With a mixed growth and policy picture, investors faced uncertain developments that accelerated adverse reactions through the third quarter. First, the U.S. dollar rose considerably relative to some of its major trading partners, including the pound, yen, and the euro. As noted, this had a negative impact on commodity prices, which are quoted globally in dollars and, therefore, become more expensive to foreign buyers as their currency depreciates relative to the dollar. While lower commodity prices could benefit consumers in the medium term, for now, their weakness signals growth concerns outside of the U.S. Second, while U.S. interest rates were relatively flat in the third quarter, European interest rates continued their descent. With bond yields in some of Europe’s largest economies hitting all-time lows, investors associated these sharp declines with lower prospective growth.

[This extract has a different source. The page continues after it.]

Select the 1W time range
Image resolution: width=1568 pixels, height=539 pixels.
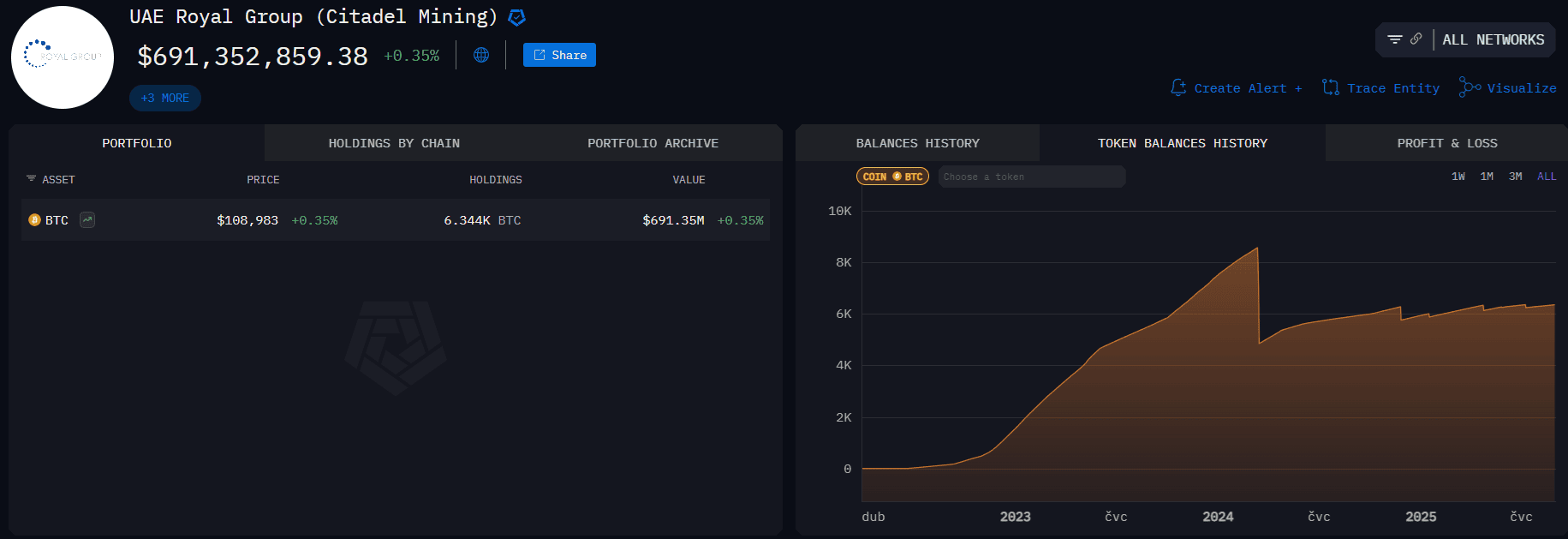pos(1458,177)

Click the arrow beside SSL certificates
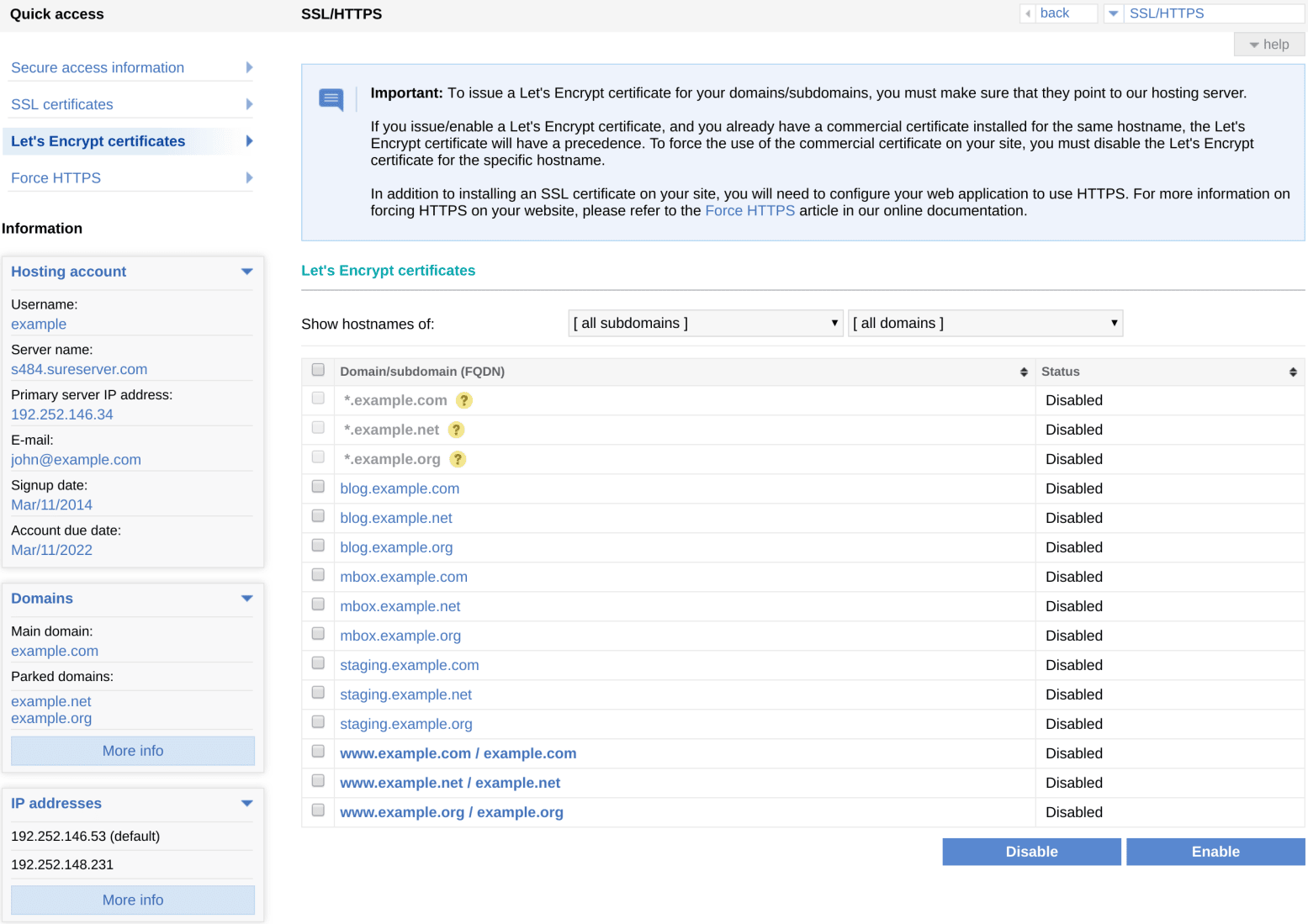pos(249,104)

What will investors need to consider in 2014’s final quarter? Diversification with an emphasis on quality will likely be an investor’s ally in this uncertain global environment. We continue to see the glass half full with respect to the global economy’s forward prospects, but with the U.S. ending its pro-growth policies and potentially moving to more restrictive ones as early as this winter, investors should keep abreast of global dynamics. While the U.S. economy still has some underlying momentum, without economic relief from China, Japan, and eventually Europe, the U.S. will not be able to carry the global economy alone. Again, we remain optimistic about the current investment landscape, but we do not expect returns to happen in a straight line.